→ Task statement
Of all the entries below, only the lines from the one with "You are a computer-use agent. Viewport: 644px" up to and including the one with "Given: Open the address" are to be duplicated exactly.

→ Entries supplied
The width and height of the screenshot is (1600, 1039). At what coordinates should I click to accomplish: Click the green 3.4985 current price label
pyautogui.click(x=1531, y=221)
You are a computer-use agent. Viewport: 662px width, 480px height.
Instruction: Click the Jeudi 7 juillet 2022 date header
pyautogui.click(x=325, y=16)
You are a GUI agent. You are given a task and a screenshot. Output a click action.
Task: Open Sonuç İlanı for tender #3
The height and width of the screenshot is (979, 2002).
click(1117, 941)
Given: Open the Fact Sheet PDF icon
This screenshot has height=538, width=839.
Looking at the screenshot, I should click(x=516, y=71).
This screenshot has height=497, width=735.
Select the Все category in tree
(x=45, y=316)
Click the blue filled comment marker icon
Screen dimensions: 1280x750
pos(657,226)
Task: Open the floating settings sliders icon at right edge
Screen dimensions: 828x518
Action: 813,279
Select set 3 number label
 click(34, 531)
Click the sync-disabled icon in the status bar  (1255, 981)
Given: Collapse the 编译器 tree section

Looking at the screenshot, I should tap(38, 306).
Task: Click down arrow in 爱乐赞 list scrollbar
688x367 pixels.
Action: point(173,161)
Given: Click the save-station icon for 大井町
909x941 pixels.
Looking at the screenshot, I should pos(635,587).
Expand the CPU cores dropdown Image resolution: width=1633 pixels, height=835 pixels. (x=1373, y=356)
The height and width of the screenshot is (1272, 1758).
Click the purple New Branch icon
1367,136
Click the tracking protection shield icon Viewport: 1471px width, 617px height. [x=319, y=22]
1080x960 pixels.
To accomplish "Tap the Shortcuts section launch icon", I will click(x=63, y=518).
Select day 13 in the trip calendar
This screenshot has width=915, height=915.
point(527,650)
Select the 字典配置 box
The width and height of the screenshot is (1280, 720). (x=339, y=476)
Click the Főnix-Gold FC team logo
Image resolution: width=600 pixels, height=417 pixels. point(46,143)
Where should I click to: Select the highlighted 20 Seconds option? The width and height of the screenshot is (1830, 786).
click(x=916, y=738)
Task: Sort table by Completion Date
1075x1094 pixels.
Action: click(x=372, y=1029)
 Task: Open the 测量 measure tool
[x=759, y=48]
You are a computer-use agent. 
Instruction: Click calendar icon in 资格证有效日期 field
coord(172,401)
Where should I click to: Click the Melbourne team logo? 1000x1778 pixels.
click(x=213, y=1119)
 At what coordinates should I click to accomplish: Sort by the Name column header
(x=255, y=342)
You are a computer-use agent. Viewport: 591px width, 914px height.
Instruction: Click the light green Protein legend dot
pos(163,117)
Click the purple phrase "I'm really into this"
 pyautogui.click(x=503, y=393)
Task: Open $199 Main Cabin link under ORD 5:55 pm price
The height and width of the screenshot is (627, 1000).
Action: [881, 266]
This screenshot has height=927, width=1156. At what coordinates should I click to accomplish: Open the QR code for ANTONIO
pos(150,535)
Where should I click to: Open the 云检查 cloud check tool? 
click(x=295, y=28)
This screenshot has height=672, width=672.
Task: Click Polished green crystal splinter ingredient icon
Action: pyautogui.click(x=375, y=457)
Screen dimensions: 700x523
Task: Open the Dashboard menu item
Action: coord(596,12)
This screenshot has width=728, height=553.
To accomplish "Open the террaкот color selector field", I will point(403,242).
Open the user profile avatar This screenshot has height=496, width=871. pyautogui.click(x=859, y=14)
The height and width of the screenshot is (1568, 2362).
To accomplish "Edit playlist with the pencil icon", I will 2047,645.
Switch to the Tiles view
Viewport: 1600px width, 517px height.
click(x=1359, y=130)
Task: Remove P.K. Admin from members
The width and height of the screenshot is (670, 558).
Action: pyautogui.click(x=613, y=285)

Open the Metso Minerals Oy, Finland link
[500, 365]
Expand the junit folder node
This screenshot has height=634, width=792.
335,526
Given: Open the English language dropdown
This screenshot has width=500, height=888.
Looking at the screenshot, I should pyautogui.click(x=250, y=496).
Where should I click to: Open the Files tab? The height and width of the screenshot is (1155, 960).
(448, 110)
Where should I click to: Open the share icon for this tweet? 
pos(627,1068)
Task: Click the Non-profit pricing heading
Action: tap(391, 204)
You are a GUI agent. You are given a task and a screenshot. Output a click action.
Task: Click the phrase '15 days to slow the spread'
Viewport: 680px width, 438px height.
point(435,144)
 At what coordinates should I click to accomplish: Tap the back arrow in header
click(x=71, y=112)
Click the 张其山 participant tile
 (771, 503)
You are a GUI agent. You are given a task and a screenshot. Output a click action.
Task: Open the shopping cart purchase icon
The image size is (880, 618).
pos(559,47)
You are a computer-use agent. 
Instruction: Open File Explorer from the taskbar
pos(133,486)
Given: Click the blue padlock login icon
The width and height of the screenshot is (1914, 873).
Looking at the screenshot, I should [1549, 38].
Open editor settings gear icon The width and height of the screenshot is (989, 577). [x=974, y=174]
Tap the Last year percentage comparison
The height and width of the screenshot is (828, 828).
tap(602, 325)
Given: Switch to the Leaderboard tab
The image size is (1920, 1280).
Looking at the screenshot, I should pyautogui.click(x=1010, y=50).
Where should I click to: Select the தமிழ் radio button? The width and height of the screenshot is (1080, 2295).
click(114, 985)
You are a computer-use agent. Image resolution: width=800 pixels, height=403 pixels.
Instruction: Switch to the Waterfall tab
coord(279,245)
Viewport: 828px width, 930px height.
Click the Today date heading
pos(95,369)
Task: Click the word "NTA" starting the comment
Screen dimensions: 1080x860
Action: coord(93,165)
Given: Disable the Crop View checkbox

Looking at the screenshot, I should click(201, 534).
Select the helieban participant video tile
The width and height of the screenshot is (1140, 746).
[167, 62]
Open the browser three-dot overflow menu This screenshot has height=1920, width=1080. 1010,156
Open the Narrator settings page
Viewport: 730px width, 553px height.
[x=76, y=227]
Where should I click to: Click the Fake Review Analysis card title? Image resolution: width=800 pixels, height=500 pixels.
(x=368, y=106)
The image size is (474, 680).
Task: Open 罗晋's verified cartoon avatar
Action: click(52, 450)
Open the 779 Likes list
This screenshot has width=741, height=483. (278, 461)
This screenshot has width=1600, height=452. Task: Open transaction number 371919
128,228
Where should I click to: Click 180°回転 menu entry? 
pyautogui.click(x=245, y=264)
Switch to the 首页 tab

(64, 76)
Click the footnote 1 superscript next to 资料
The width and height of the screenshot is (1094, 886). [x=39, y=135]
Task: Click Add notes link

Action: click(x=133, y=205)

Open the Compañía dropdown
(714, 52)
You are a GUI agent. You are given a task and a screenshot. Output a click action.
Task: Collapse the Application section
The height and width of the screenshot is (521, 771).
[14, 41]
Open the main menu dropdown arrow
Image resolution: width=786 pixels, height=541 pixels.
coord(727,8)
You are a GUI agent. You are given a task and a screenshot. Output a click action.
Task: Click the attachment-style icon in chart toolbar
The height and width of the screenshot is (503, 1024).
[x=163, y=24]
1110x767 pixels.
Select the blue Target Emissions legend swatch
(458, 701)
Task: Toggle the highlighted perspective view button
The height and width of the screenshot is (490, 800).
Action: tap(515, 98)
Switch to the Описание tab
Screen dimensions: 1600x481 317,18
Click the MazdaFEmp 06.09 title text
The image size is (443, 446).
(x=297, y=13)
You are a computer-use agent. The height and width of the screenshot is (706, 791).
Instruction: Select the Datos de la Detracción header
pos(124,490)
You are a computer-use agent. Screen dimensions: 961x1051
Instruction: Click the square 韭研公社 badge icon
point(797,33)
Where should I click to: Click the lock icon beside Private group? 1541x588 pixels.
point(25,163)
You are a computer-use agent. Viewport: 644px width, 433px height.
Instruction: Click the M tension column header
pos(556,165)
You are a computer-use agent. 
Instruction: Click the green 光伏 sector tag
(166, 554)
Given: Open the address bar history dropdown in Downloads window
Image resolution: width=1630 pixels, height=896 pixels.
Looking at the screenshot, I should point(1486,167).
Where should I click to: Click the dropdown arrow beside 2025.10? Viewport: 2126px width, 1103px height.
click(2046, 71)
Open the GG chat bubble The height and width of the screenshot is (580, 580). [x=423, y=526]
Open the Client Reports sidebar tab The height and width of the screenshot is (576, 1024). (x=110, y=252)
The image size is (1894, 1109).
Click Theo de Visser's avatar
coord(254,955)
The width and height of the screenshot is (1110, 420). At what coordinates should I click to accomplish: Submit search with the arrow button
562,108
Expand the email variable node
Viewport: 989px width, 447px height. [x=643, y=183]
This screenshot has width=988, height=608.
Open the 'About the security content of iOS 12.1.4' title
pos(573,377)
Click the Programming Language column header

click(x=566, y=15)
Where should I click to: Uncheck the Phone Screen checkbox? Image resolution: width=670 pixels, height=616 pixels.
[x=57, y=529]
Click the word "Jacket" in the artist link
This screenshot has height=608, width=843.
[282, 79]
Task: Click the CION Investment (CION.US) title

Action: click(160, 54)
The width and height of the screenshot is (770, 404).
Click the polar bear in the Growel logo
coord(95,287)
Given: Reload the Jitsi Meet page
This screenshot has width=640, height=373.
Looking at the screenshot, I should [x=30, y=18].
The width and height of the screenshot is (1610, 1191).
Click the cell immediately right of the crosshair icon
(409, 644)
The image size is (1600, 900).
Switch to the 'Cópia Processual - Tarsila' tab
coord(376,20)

→ Written response
You are a computer-use agent. Viewport: 644px width, 433px height.
Instruction: Click the M tension column header
pos(556,165)
You are a computer-use agent. 
Instruction: Click the green 光伏 sector tag
(166, 554)
Given: Open the address bar history dropdown in Downloads window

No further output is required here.